Cuido da papelada da oficina do meu pai, em Porto Alegre, desde que o contador dele se aposentou. Em março, conferindo extratos antigos, apareceu um aluguel em Canoas pago todo mês, vinte anos sem falhar. Fui até lá num sábado. A mulher que abriu a porta soube quem eu era antes de eu me apresentar. Tem uma filha de dezesseis anos.
Cobrei meu pai na segunda-feira. Ele não negou e não pediu nada. Disse que não vai contar para a minha mãe, que não vai largar nenhuma das duas casas, e que se eu contar ele não vai me desmentir. Foi a conversa mais direta que tivemos em vinte anos. Voltar a cobrar dele não leva a lugar nenhum: se alguém contar, sou eu.

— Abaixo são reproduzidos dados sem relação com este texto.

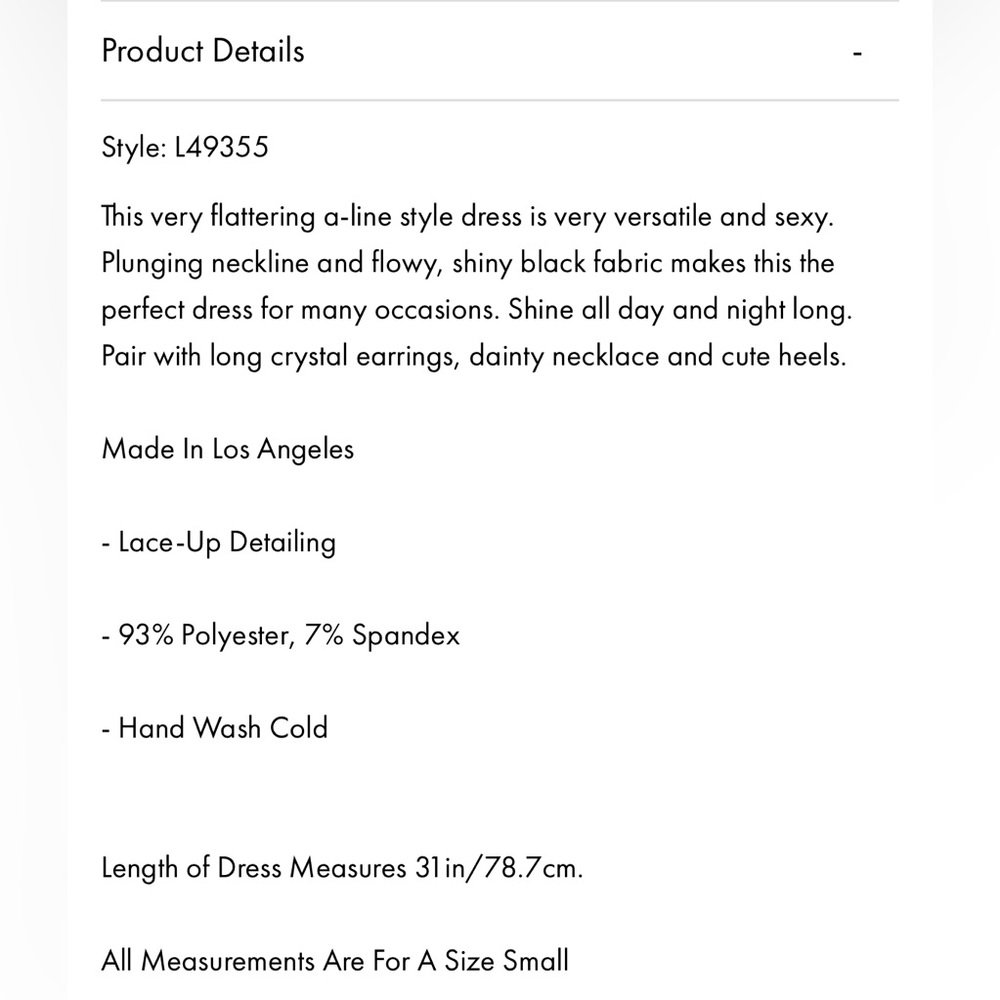This screenshot has height=1000, width=1000.
Task: Click the word 'Angeles' in origin line
Action: click(x=305, y=450)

Minha mãe tem 60 anos e trinta e nove de casada. Numa ceia de Natal, falando do marido da prima Vera, ela disse que não ficaria um dia. Acredito nela, e é isso que deixa os dois lados de pé: os mesmos trinta e nove anos que dão a ela o direito de saber o que foi que ela viveu são os que ela vai queimar na semana em que souber, e quem vai estar na frente dela naquela hora não é o meu pai, sou eu.
Passei a vida lendo tragédia, onde quem sabe e cala acaba virando parte do que aconteceu. Só que a tragédia termina na revelação. Minha mãe acorda na terça e segue.
Se eu contar, a conta inteira chega para ela numa tarde de sábado, e chega pela minha mão. Se eu não contar, sigo sócio dele por um prazo que quem define é ele.
Vocês contariam, ou ficariam calados?